* Assigned task *
Each record should be written out exactly as given.

(Supplied records)

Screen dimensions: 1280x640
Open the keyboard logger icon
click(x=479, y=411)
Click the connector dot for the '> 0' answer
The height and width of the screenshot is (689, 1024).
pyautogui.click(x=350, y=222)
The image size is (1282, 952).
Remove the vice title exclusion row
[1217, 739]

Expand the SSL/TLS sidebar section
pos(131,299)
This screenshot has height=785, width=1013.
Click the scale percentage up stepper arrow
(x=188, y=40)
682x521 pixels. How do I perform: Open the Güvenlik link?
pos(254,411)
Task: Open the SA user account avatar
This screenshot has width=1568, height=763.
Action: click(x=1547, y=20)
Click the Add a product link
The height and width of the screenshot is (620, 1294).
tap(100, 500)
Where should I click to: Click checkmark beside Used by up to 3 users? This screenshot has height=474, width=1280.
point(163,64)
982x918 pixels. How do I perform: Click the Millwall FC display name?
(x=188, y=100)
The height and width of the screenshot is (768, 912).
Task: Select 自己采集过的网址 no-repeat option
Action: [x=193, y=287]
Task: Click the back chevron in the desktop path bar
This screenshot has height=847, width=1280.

(End Supplied records)

* Problem solution *
Screen dimensions: 1280x640
Open the keyboard logger icon
click(x=479, y=411)
Click the connector dot for the '> 0' answer
The height and width of the screenshot is (689, 1024).
pyautogui.click(x=350, y=222)
The image size is (1282, 952).
Remove the vice title exclusion row
[1217, 739]

Expand the SSL/TLS sidebar section
pos(131,299)
This screenshot has height=785, width=1013.
Click the scale percentage up stepper arrow
(x=188, y=40)
682x521 pixels. How do I perform: Open the Güvenlik link?
pos(254,411)
Task: Open the SA user account avatar
This screenshot has width=1568, height=763.
Action: click(x=1547, y=20)
Click the Add a product link
The height and width of the screenshot is (620, 1294).
tap(100, 500)
Where should I click to: Click checkmark beside Used by up to 3 users? This screenshot has height=474, width=1280.
point(163,64)
982x918 pixels. How do I perform: Click the Millwall FC display name?
(x=188, y=100)
The height and width of the screenshot is (768, 912).
Task: Select 自己采集过的网址 no-repeat option
Action: [x=193, y=287]
Task: Click the back chevron in the desktop path bar
This screenshot has height=847, width=1280.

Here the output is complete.